I want to illustrate an example of this in the form of a recent column by David French in the New York Times. I have my differences with French, but his writing on masculinity and men’s issues is above average. He’s correctly been interested in this topic for a long time.
This particular column gets a lot of the pieces right. In particular, French notes that a lack of purpose or mission in a man’s life is often debilitating. He highlights how veterans are often given large amounts of respect, yet can severely struggle after leaving the service due to a loss of a sense of purpose.
The true challenge to American masculinity is far upstream from politics and ideology.
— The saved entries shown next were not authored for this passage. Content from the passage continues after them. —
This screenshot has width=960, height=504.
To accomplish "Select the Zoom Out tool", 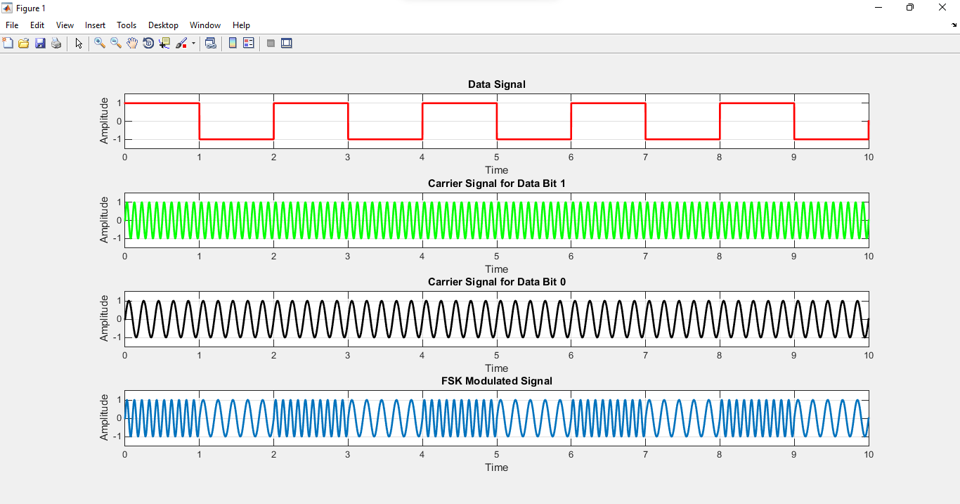I will click(x=116, y=43).
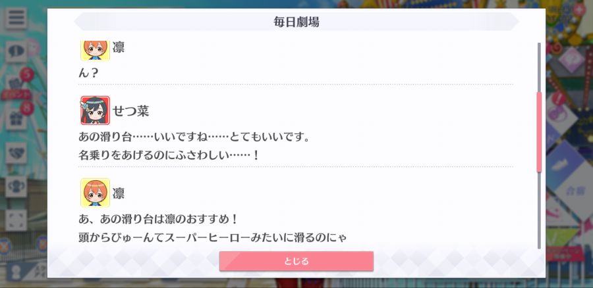Open the gift box present icon
The width and height of the screenshot is (593, 288).
point(16,119)
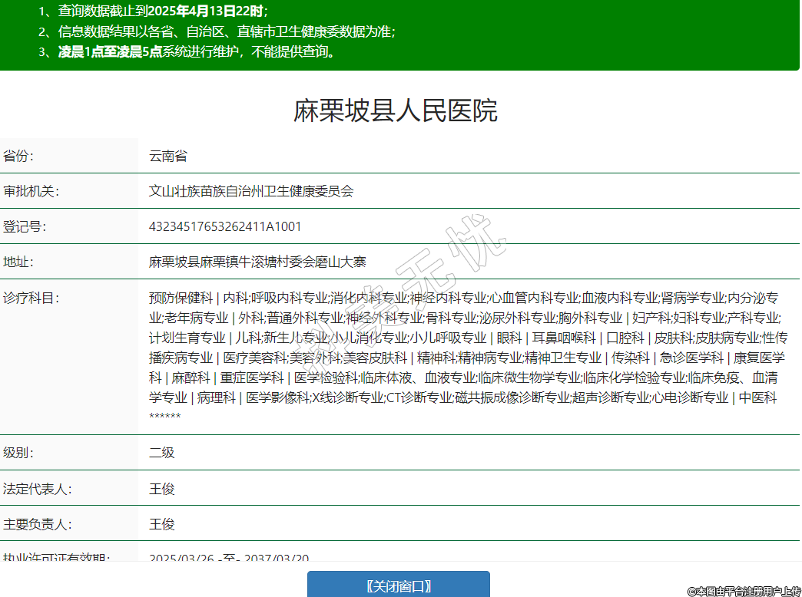Image resolution: width=802 pixels, height=597 pixels.
Task: Click the 诊疗科目 field label
Action: click(31, 298)
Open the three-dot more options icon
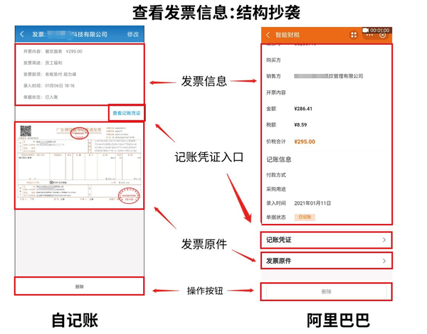 point(369,35)
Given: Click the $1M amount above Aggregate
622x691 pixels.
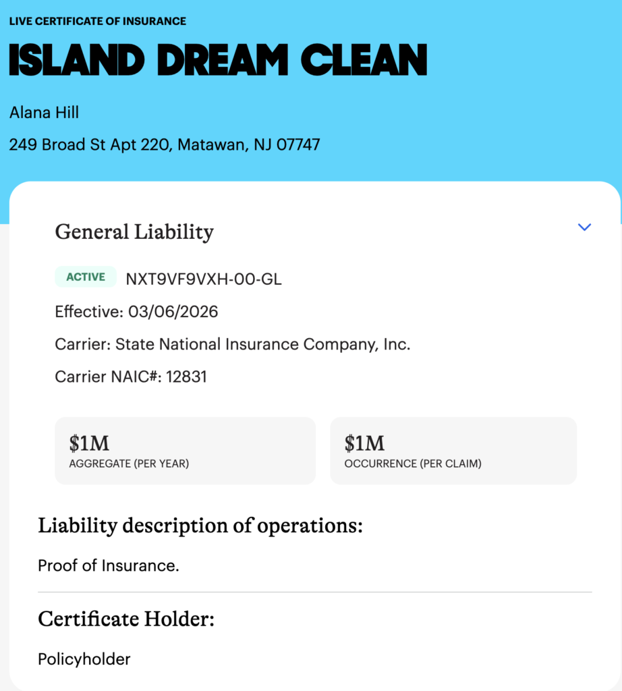Looking at the screenshot, I should [x=89, y=443].
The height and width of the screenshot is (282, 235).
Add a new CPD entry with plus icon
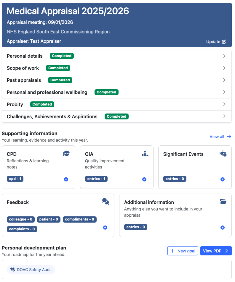[x=66, y=179]
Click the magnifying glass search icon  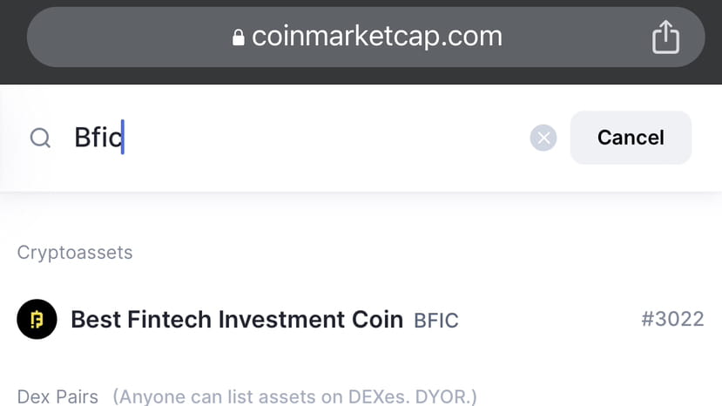coord(40,138)
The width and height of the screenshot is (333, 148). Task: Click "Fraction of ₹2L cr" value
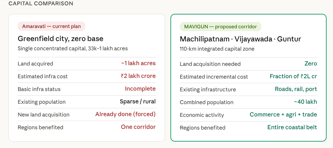click(293, 76)
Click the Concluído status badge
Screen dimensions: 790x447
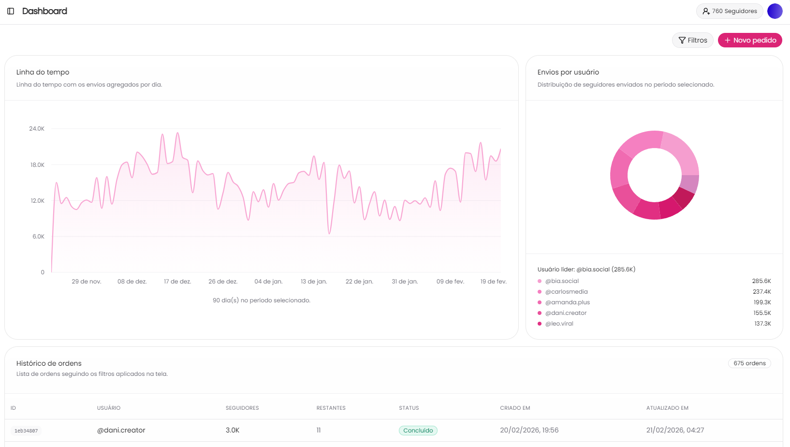tap(418, 431)
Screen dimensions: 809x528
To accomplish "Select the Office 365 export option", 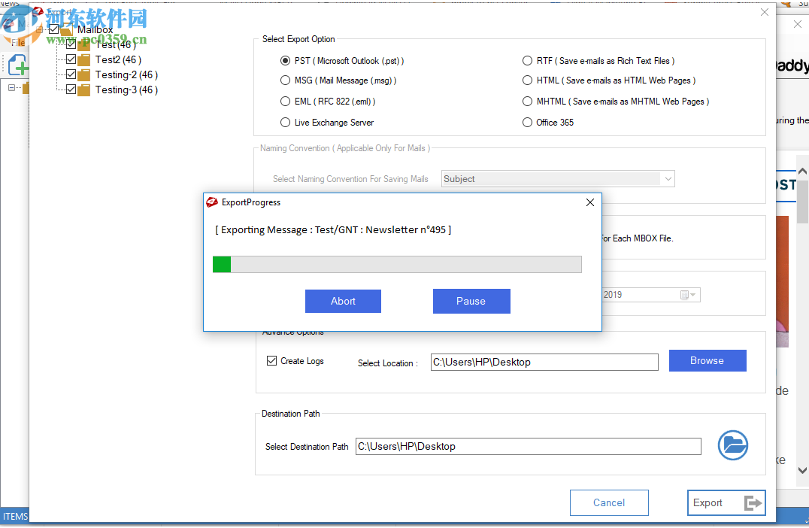I will point(527,122).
It’s not fundamentally about what ideological combatants say about men—that they have become “toxic” on the one hand, or “feminized” on the other. Rather the challenge is much more about a man finding his purpose.
A man needs to have a mission.
He also has a point when he says that the problem with treating respect as our ultimate driver then puts our feelings of satisfaction at the mercy of how other people treat us.
Yet there is a danger in the quest for respect. Finding happiness in another person’s regard is elusive and contingent. After all, we have little true control over how others perceive or treat us, yet when we’re denied what we demand, we’re often filled with helpless rage.
He correctly asks, “How much should a man’s self-worth depend on the respect or gratitude of others?”
At the same time, he does note that there’s some merit to the idea that men aren’t respected:
The demand for respect is a hallmark of much right-wing discourse about masculinity. In this narrative, too many women don’t respect their husbands and the culture more broadly devalues men. Parts of this argument have merit.
And, he correctly notes that there’s an aspect to service to mission.
To put it more simply still: What men need is not for others to do things for them. They need to do things for others: for spouses, for children, for family and friends and colleagues.
And
There are few better purposes than helping the people you love walk through life. Virtuous purpose is worth more than any other person’s conditional and unreliable respect. It is rooted in service and sacrifice, not entitlement. And those qualities bring a degree of meaning and joy far more important than the gifts that others—the “grateful” spouse who cooks dinner, the implausibly reverential children—can ever offer. What we do for others is infinitely more rewarding than what we ask them to do for us.
I don’t want to read too much into this, but the general pattern of rhetoric we see in this piece is that men a) should seek to find life satisfaction through purpose b) which consists in acts of “retail” service to other individuals such as their wife, children, or peers, and c) they shouldn’t necessarily expect any external respect, affirmation, or reward for doing this.